» **Exercices**:
(1) Répondez aux questions suivantes d'après l'extrait choisi :
(a) Que désignait primitivement le mot « dupe » ?
(b) Quel texte porte la graphie « hiérogliphes » ?
(c) Quelle forme les éditions anciennes et modernes donnent-elles à la suite : « tout » ou « tous » ?
(2) Ces affirmations s'accordent-elles avec l'extrait choisi ? Répondez par oui ou par non et citez les mots qui tranchent.
(a) Le mot « dupe » a toujours été du féminin.
(b) Les textes de 1682 portent la graphie « hiérogliphes ».
(c) Le poëte a sans doute regardé l'hiatus comme excusé par la grécité du mot.
(3) Poursuivez l'extrait choisi, ces notes sur quelques mots d'un poëme, à partir de sa dernière phrase.

» **Extrait choisi**:
____________________

9. Dupe, primitivement nom d'une espèce d'oiseau, est du féminin, et l'a toujours été : voyez encore la Remarque de Littré à la suite de l'article. Il faut entendre : « Un, quelqu'un, parmi les dupes, un de ceux qui furent dupes. »

10. C'est-à-dire sur-le-champ, ou mieux, pour faire sentir quelque peu l'adverbe davantage, « sans employer son temps à autre chose qu'à parler aussitôt. »

11. lérogliphes, dans les deux textes de 1679 et dans ceux de 1682, 88, 1709, 29; hiérogliphes dans celui de 1708. Le poëte a sans doute regardé l'hiatus comme excusé par la grécité du mot, A la suite, dans les anciennes éditions, comme dans les modernes, tout et non tous.

____________________

» **Lignes de données**:
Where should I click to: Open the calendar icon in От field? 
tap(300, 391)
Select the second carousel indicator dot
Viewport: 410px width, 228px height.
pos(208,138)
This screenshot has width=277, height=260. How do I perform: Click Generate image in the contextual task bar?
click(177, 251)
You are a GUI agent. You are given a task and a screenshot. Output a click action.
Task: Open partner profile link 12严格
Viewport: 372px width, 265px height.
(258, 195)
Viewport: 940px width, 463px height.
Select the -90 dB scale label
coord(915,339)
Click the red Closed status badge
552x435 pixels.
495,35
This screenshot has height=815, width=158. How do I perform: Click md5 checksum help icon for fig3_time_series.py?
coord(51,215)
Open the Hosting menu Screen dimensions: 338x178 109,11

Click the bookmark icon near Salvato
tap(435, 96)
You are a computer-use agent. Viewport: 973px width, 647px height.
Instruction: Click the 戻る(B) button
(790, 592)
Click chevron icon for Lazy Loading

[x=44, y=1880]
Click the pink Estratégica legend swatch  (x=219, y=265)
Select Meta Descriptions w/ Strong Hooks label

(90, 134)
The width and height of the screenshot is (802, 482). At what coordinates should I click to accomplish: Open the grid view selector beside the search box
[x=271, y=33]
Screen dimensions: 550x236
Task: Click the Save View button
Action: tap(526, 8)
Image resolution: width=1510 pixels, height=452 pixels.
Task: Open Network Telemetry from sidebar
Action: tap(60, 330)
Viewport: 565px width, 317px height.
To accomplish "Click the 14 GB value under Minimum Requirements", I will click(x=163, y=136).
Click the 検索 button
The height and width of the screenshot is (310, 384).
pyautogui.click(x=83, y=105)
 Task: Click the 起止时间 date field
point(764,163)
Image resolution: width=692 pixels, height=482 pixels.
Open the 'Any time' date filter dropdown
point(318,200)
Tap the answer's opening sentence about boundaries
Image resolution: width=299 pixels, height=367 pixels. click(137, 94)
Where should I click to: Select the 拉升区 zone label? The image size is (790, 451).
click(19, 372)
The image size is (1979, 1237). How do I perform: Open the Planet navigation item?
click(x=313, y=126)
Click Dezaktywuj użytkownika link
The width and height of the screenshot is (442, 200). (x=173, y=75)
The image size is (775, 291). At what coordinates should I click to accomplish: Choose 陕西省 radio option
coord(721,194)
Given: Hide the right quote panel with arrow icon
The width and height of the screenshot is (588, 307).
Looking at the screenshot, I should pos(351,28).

____________________

» **Corrigés**:
(1)
(a) Une espèce d'oiseau.
(b) Celui de 1708.
(c) « tout ».

(2)
(a) Oui : « est du féminin, et l'a toujours été ».
(b) Non : « lérogliphes, dans les deux textes de 1679 et dans ceux de 1682, 88, 1709, 29 ».
(c) Oui : « Le poëte a sans doute regardé l'hiatus comme excusé par la grécité du mot ».

(3)
12. Il semble que « conseillés » soit ici l'équivalent d'avisés, et que le mot ait quelque chose du primitif latin consilium, qui signifie bon avis venant d'autrui ou de soi-même.

13. Eris sapiens, si, quousque hoc filum protenditur, ab insanis et furiosis abfueris. (ABSTEMIUS.)

14. D'un soufflet ou de quelque autre mauvaise conséquence de la rencontre avec qui ne sait ce qu'il fait.